▸ **ASSIGNMENT**
Every line containing the string "link" should be returned from the records.
★ ★ ★
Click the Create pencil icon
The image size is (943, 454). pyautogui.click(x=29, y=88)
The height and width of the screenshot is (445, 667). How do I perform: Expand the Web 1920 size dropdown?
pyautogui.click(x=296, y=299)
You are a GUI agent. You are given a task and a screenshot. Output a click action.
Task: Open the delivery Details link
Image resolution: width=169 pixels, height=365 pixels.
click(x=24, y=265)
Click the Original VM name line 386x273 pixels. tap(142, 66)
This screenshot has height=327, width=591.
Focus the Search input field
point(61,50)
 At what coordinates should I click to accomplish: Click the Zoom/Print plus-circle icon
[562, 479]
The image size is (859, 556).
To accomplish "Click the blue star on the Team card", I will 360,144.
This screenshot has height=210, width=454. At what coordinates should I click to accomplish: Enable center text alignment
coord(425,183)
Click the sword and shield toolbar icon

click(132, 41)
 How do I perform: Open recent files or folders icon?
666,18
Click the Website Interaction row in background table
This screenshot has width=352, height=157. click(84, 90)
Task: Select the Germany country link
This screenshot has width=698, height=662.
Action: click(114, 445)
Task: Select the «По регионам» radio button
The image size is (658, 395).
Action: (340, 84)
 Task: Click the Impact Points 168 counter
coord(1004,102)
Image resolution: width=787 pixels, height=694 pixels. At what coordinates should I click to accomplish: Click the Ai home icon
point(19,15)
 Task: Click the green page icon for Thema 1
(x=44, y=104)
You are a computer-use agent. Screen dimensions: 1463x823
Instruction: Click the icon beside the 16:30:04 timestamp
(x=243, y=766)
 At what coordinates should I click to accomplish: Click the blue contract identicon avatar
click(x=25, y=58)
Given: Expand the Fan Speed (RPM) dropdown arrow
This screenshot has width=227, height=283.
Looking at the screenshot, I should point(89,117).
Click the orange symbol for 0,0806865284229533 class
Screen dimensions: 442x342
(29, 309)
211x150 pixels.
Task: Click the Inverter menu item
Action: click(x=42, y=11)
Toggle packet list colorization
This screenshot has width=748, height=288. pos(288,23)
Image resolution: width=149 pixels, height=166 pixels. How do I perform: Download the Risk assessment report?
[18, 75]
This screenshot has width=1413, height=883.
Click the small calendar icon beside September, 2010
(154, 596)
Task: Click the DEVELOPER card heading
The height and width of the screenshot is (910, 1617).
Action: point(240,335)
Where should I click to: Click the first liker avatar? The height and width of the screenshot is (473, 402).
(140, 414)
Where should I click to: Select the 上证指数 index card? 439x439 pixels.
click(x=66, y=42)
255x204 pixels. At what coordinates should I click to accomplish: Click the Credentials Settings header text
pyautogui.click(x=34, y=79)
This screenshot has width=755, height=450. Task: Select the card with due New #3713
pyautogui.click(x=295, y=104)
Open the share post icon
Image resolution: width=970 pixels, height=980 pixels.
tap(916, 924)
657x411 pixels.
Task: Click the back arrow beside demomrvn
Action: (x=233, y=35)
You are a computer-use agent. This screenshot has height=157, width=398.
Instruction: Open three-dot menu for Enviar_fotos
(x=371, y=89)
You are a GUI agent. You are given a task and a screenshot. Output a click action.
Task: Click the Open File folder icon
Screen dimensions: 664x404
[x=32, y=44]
★ ★ ★
▸ **PROBLEM SOLUTION**
Task: Open the delivery Details link
Task: Select the Germany country link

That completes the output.